历泽秋玩着圆圆手指,又拍了拍,说:“你别担心太久远了,小郡王那脾气,我看着是个爽利吃软不吃硬的人,到时候借了由头哄小郡王来京里玩,他喜欢延年那最合适不过,不喜欢——”
“小年不是强人所难的人。”袁修对儿子了解。
历泽秋点点头,“结亲结亲,又不是结仇。咱们的儿子,品行好,教养好,样貌也不差,配的上黎小郡王,黎小郡王挑遍大历,也挑不出咱们家孩子这般好。”
袁修便笑,一边笑一边看太子。
“你笑什么?”
“寻常殿下是严父,如今一听,小年处处好,是慈父了。”
历泽秋挑了下眉,“我生的我自然夸。”他察觉到圆圆有些情-动,懒散的躺着,说:“今日劳烦太子妃伺候了,孤不要在上头,懒得动。”

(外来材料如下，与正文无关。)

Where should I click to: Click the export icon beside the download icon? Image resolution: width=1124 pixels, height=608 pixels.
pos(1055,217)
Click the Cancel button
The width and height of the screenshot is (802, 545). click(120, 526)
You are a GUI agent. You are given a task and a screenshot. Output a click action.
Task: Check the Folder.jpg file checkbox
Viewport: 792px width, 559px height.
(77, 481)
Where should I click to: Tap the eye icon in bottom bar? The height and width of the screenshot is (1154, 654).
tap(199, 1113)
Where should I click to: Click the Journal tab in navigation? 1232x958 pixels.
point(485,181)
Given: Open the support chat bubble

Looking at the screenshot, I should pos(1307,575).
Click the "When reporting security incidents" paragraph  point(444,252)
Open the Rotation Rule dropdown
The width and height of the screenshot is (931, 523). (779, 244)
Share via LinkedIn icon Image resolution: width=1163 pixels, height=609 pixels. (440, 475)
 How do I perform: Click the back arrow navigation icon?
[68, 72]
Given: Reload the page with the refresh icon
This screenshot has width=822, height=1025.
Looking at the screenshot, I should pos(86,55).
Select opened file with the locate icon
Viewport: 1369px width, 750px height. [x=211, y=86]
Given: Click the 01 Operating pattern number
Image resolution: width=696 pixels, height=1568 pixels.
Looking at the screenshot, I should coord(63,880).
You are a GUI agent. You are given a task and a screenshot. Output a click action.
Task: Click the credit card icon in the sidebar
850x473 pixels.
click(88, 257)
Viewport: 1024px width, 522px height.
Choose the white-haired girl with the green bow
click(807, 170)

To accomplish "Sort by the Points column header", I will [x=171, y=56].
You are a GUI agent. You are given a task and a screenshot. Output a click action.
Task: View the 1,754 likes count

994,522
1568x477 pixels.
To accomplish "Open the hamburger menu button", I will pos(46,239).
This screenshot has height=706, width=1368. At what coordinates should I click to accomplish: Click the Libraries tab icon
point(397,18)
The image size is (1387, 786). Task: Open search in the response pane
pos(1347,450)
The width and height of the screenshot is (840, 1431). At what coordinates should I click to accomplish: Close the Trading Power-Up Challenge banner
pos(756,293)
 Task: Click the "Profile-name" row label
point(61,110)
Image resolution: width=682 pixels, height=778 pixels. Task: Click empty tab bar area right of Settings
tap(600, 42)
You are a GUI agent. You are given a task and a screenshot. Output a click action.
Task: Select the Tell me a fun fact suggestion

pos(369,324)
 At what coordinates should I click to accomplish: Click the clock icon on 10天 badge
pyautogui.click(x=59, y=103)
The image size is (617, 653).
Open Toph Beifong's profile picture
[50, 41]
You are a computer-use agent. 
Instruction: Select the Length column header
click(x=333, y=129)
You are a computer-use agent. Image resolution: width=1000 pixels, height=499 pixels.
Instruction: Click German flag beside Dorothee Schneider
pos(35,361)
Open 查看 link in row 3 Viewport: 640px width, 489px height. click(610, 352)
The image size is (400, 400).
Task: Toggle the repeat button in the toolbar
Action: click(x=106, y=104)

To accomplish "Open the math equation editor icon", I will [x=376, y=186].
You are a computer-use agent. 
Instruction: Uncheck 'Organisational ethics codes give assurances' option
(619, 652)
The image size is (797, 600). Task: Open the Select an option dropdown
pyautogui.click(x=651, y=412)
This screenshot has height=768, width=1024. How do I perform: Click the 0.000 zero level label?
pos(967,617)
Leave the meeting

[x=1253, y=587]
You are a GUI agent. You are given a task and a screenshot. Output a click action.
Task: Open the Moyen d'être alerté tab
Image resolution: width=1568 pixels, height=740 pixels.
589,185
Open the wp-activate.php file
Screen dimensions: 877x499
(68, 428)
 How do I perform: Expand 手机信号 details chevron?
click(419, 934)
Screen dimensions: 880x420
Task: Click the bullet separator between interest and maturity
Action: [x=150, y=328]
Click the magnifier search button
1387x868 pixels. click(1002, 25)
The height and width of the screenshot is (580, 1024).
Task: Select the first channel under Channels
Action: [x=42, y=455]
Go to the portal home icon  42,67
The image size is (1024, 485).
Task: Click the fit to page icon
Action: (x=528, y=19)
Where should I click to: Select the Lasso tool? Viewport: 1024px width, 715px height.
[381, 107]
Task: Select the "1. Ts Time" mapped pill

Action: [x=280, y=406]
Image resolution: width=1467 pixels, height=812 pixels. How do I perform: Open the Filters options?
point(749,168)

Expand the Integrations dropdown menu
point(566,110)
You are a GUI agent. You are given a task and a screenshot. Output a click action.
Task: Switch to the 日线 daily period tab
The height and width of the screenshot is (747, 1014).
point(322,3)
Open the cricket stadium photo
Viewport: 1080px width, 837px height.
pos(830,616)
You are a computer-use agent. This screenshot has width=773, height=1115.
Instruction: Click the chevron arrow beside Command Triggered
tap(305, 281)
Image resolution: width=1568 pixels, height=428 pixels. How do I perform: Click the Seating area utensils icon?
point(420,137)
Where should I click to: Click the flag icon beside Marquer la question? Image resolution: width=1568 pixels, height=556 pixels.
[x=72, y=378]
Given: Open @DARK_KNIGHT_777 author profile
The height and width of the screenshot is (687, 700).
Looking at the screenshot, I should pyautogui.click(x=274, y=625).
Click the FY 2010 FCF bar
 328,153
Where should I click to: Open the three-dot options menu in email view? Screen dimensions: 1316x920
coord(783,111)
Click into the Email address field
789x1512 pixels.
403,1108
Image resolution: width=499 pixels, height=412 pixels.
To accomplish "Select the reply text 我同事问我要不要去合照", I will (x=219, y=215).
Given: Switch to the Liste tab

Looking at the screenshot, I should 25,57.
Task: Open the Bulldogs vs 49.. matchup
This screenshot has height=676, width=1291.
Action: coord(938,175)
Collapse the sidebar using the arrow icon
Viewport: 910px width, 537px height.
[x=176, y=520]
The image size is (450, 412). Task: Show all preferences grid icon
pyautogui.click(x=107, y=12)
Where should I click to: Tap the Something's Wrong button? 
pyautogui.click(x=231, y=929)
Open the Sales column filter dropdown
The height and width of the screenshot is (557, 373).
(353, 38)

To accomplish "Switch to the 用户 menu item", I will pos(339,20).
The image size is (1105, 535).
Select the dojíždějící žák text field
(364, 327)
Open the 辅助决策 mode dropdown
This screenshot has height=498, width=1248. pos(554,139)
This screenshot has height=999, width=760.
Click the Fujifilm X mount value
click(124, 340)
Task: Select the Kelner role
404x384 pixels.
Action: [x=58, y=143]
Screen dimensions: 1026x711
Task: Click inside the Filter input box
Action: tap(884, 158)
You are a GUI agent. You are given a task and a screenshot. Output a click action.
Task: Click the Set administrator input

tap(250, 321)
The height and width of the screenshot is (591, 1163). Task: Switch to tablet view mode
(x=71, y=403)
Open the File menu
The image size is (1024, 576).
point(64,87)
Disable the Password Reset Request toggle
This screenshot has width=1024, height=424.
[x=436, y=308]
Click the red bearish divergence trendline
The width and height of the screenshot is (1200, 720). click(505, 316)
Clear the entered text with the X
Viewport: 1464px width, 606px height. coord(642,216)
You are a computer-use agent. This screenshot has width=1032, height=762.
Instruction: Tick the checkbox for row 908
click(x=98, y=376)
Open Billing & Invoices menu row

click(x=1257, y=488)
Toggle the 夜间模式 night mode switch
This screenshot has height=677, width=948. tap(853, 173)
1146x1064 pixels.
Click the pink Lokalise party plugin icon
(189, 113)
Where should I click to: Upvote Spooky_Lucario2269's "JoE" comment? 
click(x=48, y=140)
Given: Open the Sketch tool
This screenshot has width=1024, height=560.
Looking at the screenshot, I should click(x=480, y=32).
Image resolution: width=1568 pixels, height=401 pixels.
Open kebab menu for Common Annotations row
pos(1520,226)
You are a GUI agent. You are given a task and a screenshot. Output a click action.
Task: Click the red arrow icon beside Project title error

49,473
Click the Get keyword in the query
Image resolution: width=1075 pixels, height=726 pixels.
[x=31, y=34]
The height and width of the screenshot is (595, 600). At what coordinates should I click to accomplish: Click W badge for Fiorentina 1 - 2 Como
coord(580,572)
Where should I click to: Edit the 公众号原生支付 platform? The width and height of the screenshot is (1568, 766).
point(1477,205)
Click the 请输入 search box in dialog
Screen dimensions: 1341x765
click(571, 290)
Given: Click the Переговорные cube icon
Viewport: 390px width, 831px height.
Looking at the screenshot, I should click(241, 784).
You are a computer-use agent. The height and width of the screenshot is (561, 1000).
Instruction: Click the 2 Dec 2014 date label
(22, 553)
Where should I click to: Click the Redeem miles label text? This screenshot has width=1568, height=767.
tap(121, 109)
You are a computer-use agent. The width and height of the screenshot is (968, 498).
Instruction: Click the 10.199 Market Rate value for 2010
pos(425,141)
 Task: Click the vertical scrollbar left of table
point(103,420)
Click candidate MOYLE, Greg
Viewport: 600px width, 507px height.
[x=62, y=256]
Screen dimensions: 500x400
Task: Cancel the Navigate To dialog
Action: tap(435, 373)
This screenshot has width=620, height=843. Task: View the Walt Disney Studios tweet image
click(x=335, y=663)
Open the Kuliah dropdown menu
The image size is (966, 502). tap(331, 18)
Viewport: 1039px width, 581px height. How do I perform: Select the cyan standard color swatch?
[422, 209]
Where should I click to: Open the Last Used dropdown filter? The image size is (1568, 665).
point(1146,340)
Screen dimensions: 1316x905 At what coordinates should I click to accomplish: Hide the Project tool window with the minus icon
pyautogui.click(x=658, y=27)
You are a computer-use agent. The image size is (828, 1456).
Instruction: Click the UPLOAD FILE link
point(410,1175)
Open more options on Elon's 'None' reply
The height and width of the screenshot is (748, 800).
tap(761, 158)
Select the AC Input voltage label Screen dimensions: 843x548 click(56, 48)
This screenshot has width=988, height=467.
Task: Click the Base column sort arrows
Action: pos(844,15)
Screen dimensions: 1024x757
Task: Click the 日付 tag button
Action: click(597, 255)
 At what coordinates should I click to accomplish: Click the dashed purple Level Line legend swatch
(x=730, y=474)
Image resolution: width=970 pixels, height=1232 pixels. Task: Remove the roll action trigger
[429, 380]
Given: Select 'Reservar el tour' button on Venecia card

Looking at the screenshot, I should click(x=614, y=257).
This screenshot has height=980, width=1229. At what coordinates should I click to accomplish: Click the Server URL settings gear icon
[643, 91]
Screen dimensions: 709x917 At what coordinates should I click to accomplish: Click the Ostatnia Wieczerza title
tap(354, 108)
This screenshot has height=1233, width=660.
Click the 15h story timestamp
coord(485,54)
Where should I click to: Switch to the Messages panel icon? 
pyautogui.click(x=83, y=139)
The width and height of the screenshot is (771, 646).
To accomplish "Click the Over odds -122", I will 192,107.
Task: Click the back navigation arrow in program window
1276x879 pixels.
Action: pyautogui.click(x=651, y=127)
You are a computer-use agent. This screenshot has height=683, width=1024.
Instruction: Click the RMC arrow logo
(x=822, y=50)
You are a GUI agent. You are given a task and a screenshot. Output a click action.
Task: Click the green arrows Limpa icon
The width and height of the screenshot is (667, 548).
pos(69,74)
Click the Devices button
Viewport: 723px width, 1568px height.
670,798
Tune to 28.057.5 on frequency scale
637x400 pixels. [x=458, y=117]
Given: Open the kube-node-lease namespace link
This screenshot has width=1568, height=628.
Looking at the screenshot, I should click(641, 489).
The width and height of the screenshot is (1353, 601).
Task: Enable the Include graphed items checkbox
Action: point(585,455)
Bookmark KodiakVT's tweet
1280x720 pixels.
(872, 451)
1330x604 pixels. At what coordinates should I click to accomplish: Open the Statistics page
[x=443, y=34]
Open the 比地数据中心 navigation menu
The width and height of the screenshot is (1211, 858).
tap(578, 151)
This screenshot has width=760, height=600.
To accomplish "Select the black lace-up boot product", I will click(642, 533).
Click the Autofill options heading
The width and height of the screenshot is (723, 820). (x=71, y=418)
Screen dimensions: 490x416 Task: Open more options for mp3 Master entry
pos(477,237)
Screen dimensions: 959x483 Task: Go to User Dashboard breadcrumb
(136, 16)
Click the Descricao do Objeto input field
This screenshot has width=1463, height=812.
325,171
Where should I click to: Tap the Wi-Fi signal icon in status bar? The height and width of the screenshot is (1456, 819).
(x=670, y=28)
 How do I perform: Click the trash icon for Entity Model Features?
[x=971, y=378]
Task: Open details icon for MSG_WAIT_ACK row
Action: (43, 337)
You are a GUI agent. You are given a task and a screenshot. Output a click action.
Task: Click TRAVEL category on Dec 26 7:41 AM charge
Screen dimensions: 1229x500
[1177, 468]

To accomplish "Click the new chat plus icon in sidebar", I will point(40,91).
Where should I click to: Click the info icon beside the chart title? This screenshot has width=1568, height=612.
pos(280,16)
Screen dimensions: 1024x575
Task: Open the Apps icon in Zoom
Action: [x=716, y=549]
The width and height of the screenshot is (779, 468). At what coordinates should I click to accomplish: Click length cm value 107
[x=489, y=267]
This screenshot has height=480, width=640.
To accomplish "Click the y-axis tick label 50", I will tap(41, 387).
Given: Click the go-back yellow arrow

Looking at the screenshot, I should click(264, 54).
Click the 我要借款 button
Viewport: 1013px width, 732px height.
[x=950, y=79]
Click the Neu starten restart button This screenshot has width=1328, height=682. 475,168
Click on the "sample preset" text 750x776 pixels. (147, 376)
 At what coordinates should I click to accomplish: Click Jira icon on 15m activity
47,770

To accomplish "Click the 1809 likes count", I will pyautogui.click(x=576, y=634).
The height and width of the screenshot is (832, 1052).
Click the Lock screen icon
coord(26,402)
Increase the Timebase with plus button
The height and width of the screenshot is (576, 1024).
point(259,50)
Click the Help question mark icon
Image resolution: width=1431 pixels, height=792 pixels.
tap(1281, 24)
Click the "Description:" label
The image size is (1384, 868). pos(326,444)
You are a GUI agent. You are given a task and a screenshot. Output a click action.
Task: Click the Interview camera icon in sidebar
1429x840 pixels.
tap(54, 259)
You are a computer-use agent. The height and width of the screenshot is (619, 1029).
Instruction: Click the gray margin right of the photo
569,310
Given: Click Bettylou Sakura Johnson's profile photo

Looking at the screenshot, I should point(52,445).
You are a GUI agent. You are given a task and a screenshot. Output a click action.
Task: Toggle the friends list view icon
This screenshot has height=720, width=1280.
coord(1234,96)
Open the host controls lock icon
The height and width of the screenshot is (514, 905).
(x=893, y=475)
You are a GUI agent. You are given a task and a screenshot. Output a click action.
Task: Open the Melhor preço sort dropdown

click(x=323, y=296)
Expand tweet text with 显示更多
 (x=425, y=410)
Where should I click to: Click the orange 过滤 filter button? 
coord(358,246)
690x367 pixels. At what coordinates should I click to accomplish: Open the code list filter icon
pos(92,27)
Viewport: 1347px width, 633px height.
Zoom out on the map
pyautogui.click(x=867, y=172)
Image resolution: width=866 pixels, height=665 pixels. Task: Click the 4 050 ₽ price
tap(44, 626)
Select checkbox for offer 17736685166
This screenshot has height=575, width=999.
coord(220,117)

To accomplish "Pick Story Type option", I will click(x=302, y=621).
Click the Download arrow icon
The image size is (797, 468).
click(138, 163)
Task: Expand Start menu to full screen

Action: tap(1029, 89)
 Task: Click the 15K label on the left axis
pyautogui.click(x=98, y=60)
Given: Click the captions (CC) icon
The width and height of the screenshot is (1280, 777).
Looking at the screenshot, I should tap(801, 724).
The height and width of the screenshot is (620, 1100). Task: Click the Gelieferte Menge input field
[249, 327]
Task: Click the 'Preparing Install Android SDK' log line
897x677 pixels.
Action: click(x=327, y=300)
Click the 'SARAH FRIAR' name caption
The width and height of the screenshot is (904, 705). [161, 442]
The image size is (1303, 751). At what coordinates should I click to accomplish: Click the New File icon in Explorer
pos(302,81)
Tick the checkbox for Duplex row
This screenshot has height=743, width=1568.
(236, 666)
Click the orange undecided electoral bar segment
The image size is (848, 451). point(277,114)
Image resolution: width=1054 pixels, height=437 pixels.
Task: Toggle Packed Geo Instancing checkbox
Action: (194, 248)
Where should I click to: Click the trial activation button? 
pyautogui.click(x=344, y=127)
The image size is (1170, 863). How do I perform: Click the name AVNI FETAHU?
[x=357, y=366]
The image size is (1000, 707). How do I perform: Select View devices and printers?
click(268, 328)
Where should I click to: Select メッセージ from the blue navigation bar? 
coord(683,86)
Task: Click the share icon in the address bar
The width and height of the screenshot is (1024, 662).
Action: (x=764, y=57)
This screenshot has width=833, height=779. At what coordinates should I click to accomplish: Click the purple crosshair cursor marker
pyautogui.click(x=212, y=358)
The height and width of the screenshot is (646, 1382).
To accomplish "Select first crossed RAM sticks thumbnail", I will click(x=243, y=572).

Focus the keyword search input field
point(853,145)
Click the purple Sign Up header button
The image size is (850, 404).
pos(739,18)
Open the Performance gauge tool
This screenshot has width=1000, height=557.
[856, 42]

“好,我来伺候殿下。”袁修俯身而下,亲殿下的唇,往日温和书生,只有在床榻上能窥探到占有欲和强势来。
太子殿下还是很喜欢看太子妃偶尔像狼一般。
隔壁王府。
一大家子吃火锅,是鸳鸯锅,一边麻辣,一边是椰子汤底,王妃说这椰子吃不了几回了,快没了。
黎南珠就是这样,一听快没了,顿时觉得碗里的椰子汤底鲜,捞着鸡吃,涮着菜,不过吃了几口,还是喜爱麻辣锅。
“肥牛卷呢?”
黎大郎端了盘子下锅,又说:“二爷爷,羊肉要吗?”
“要,我要麻辣锅。”
黎大郎给二爷爷下肉,黎暮珂看了,也要指挥儿子,黎南珠放了筷子,“大郎给我,我来下,暮珂啊,要吃什么,来阿叔帮你。”
“……”黎暮珂。
他最近也没惹阿叔啊。
黎南珠:“你看你想什么呢,我真心实意照顾你的,又不是告状找你事,烫的差不多了,来吧。”
黎暮珂赶紧端碗接过去,算是看明白了,阿叔心情很好。
能不好嘛,今日不上课,明日也不上课。黎南珠高兴死了,把自己的假期安排的满满当当的。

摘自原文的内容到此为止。